Personal Injury
Proposal to scrap advertising by 'no win no fee' merchants

18th August - If Lord Young of Graffham wants no more cringeworthy sleek adverts and perhaps even a ban on referral fees. If he gets his way the repercussions could be huge..
Lord Young of Graffham – commissioned by David Cameron to investigate health and safety laws and the compensation culture may demand an end of the business model whereby claims are harvested through advertising by 'no win no fee' farmers. These companies are usually claims management companies but can be law firms. The industry is worth £400m.
The dichotomy is as follows, these are unnecessary costs that inflate the value of lawyers' fees and ultimately drive up insurance premiums, as it is liability insurers who pay them. From another, they are marketing costs that lawyers would incur anyway.
Young's anti-CMC rhetoric has been strong and he could also attempt to reinstate the ban on these so-called referral fees, which was lifted by the Law Society in 2004. In doing so, he would echo Lord Justice Jackson's recommendations earlier this year on reducing the cost of litigation (a report Young has publicly supported).
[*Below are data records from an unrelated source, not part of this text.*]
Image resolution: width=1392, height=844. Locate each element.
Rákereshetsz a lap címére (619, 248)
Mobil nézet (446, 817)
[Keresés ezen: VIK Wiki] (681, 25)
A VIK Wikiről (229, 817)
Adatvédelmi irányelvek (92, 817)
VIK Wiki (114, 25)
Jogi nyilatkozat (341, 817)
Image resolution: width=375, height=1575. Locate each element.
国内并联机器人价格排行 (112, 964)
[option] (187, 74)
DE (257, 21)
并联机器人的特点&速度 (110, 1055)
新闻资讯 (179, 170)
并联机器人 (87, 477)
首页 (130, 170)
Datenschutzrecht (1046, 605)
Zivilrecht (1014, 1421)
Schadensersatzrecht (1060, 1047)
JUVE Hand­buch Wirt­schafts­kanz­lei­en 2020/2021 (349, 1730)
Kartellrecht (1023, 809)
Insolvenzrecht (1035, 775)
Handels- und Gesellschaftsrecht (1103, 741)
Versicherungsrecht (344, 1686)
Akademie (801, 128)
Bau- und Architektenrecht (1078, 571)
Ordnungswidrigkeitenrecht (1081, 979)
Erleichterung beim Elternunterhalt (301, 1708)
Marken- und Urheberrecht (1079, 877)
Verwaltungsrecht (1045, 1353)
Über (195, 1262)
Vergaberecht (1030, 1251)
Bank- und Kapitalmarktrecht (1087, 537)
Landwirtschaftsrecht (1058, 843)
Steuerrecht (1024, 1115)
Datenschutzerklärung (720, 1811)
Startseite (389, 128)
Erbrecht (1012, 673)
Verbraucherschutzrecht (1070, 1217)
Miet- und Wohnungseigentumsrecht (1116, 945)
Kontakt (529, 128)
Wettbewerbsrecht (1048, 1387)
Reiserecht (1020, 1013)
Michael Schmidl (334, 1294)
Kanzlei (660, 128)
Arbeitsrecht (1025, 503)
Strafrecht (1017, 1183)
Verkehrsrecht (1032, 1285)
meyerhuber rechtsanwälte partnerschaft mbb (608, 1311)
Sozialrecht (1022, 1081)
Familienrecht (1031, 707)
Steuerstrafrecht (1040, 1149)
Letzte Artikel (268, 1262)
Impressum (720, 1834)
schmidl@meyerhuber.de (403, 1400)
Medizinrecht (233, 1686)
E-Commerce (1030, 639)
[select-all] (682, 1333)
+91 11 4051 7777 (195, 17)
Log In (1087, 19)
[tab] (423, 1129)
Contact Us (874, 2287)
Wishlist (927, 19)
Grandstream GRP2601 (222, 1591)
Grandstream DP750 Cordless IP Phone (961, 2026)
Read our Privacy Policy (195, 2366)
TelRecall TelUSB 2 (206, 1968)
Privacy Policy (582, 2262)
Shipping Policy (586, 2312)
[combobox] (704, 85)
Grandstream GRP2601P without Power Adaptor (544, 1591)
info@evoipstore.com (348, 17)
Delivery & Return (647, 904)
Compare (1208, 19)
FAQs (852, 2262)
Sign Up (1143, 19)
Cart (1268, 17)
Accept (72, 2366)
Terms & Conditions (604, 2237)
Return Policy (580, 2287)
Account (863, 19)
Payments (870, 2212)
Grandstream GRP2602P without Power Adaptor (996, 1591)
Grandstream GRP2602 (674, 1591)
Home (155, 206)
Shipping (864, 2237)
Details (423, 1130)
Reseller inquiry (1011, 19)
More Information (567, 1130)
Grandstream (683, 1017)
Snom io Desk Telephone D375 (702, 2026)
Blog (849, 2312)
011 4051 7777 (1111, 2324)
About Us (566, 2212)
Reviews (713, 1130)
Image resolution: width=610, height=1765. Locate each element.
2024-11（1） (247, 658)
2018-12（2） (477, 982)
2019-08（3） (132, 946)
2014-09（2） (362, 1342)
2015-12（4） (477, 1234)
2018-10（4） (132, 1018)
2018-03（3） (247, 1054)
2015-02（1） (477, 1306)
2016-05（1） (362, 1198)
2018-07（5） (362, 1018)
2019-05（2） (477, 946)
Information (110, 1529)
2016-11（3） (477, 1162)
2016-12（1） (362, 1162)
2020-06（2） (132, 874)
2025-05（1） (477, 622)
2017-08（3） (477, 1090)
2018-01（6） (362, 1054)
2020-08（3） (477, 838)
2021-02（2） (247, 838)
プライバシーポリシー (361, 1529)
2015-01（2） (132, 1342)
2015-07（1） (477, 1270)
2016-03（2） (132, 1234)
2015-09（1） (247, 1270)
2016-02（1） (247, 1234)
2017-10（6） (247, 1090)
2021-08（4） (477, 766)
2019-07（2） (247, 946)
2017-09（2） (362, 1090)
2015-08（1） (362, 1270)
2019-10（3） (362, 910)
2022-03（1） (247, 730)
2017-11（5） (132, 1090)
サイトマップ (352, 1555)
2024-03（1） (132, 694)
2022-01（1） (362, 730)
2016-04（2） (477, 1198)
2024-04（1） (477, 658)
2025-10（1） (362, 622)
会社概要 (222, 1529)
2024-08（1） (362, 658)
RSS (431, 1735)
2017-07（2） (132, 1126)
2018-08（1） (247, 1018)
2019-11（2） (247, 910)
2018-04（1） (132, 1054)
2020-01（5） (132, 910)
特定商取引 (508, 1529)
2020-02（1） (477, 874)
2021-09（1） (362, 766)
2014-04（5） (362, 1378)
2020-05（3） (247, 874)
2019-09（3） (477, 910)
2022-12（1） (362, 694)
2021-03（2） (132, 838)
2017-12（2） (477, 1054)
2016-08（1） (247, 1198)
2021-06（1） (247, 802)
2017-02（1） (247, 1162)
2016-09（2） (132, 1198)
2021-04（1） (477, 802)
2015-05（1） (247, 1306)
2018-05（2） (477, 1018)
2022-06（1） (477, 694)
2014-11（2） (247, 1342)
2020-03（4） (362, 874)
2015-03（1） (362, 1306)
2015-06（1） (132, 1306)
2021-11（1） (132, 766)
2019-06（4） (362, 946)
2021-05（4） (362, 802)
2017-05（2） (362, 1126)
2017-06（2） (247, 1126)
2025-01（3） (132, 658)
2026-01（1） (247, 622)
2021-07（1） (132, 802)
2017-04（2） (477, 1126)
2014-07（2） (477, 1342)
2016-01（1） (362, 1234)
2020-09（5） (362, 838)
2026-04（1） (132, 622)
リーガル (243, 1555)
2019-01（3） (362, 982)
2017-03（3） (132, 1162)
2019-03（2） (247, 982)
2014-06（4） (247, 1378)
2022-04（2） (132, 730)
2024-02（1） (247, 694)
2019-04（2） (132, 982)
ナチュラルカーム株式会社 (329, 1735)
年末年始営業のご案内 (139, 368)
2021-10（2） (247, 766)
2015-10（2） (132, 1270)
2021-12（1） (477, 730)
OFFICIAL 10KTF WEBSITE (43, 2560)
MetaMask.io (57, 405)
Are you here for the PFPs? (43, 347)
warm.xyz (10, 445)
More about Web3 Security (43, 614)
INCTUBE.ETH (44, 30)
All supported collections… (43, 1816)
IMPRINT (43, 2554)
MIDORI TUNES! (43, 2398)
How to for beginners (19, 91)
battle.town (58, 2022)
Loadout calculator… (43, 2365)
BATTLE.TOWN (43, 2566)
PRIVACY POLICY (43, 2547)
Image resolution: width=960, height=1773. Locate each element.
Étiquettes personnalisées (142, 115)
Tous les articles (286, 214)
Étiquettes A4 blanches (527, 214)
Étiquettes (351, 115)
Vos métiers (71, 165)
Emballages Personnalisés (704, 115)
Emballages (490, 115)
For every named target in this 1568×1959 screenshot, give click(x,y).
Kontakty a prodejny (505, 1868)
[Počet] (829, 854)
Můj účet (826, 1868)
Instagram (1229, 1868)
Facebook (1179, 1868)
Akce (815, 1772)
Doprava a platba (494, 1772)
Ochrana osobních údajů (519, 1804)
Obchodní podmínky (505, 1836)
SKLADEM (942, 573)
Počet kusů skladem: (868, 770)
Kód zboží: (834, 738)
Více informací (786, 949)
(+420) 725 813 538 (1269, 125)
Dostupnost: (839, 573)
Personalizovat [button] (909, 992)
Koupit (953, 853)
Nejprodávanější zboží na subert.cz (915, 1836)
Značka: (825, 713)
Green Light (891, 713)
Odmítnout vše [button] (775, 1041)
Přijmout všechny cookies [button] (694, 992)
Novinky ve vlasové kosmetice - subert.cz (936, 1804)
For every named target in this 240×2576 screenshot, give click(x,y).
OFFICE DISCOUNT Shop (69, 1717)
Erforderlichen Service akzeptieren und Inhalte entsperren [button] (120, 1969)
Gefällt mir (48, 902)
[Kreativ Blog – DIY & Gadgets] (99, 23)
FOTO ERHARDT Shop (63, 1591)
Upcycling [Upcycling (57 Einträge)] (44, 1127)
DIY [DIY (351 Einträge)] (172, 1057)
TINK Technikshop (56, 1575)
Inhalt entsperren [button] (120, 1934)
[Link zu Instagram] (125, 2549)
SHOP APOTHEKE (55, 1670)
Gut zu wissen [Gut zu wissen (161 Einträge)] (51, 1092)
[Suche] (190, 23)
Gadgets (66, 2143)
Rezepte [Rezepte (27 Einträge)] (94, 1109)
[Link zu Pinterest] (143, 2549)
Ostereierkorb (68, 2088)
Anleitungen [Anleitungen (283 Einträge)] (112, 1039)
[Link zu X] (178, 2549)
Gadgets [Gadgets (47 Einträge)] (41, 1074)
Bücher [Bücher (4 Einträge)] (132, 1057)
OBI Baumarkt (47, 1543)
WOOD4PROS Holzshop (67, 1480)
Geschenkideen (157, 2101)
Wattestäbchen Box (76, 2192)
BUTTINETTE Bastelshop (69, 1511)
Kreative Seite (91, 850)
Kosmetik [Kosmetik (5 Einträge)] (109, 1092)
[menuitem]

But announcing the way forward on Jackson last month, the justice minister Jonathan Djanogly specifically excluded a decision on referral fees pending advice from the Legal Services Board (LSB), the super-regulator which is currently examining the issue.
The Guardian reports today that in papers released under the Freedom of Information Act released today, the LSB's view is tha the evidence does not provide a case to ban but this is subject to a review next month.